Mr. PRESIDING JUSTICE BURKE

delivered the opinion of the court:

An indictment was returned against James Williams (hereinafter “defendant,”) Herman Ray Lockett, Andrew V. Prim and Grover C. Thomas, charging them with the commission of three armed robberies, an attempt robbery and a murder. Defendant was found guilty by a jury of the commission of all five crimes and was sentenced to terms of fifty years to one hundred years in the penitentiary on the murder charge and on each of the armed robbery charges, and to a term of five years to ten years in the penitentiary on the attempt robbery charge, all five sentences to run concurrently. Defendant appeals.

Mitchell Bateast testified for the People that at about 6:30 P.M. on November 22, 1968, he was operating a Chicago Transit Authority bus in a northerly direction along Damen Avenue approaching Fulton Street in Chicago. He stated that at the time there were eight to ten passengers aboard the bus. As the witness drove past Fulton Street, an elderly passenger walked to the front of the bus and berated the witness for failing to stop the bus upon the passenger’s signal. The witness thereupon stopped the bus to allow the passenger to alight, when “a man *3got up and blocked the front exit door.” The man blocking the doorway then drew a sawed-off rifle from beneath his clothing and stated to the witness, “Lets have it.”

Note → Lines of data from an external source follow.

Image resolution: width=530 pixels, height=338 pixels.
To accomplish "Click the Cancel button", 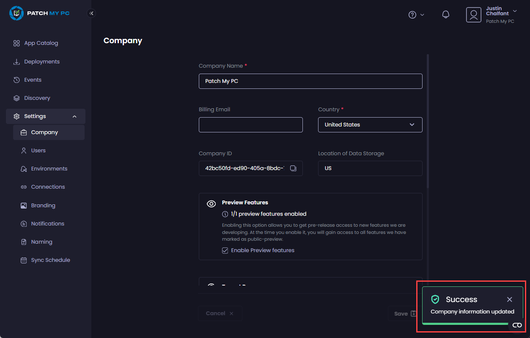I will pos(220,313).
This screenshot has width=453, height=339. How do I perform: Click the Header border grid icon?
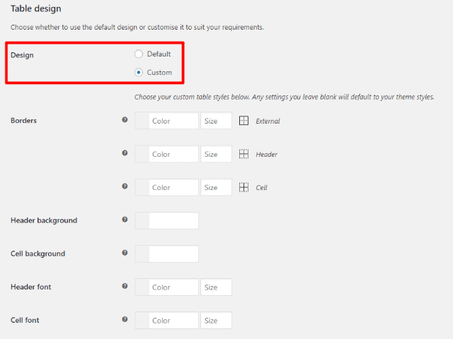pos(244,154)
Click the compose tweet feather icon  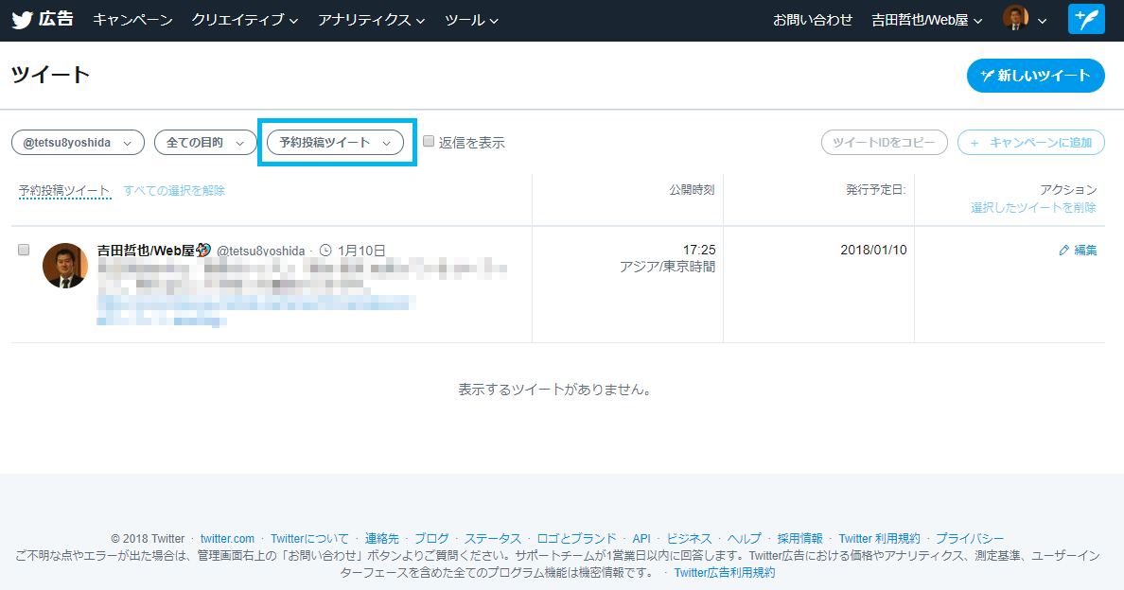tap(1086, 20)
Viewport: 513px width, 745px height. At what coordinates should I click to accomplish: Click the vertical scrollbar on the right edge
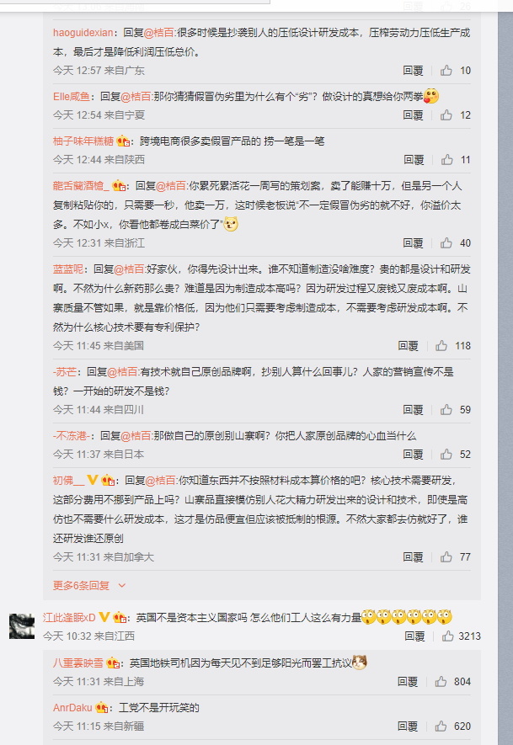[505, 372]
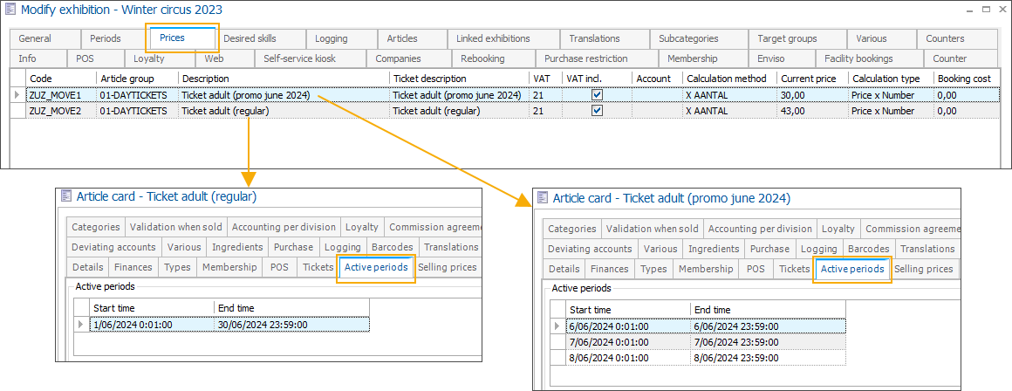The height and width of the screenshot is (391, 1012).
Task: Click the Article card promo window icon
Action: coord(542,198)
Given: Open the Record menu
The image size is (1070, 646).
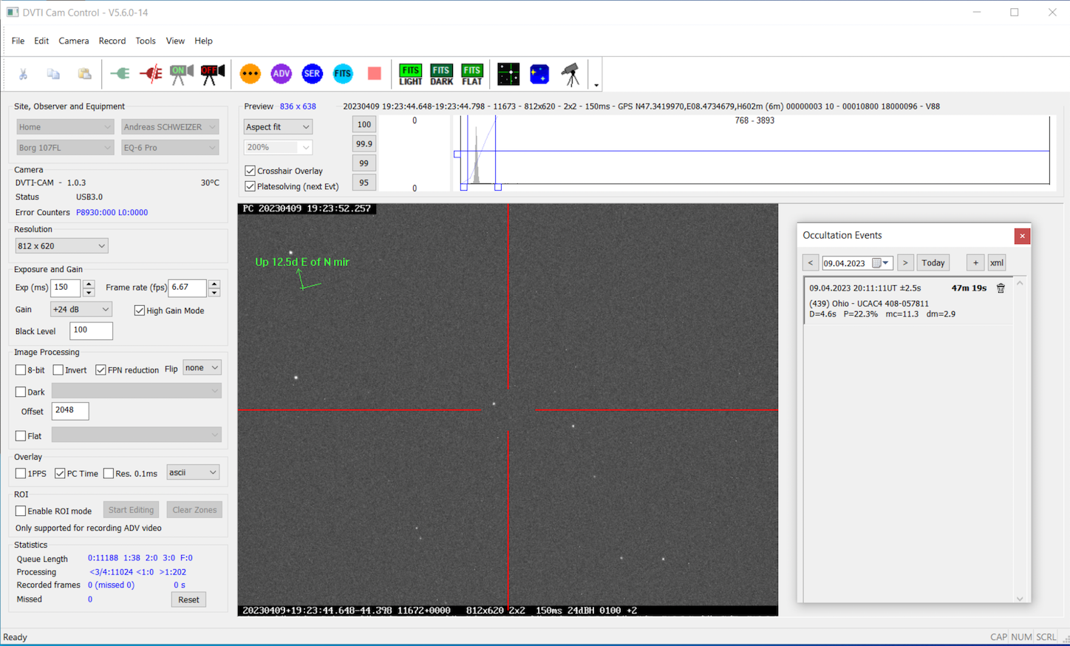Looking at the screenshot, I should (x=112, y=41).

Mr. Bateast testified that several seconds after the man holding the rifle announced the holdup, Bateast heard a gunshot emanate from the rear of the bus. The man holding the rifle stated, “Hurry up, hurry up,” and a few seconds later a man whom the witness identified at trial as Andrew Prim arrived at the front of the bus, took the money changer from the witness, and exited the bus at the front door together with the man holding the rifle. The witness declined to make an identification of the man holding the rifle, but he testified that the man was clad in a long coat and khaki pants, and that he wore his hair in a “natural." The witness testified that after the men left the bus he notified the police.

Gurnsey Romaine testified for the People that he was a passenger on the bus at the time of the hold-up and that he knew one of the men who participated in the hold-up, Andrew Prim. He stated that Prim sat next to him on the bus, that he heard someone in the front of the bus call out: “Now,” that several boys rose from their seats simultaneously, and that one of the boys shot a female passenger, a Mrs. Zielinski, with a pearl handled pistol.

Willie Reed testified for the People that he was the passenger who was arguing with the bus driver concerning the driver’s failure to stop the bus upon the witness’ signal. He testified that while he was arguing, a man holding a rifle crossed in front of him and announced a hold-up. The witness was told to be seated and he sat down. The witness testified that he heard arguing coming from the rear of the bus, after which he heard a gunshot.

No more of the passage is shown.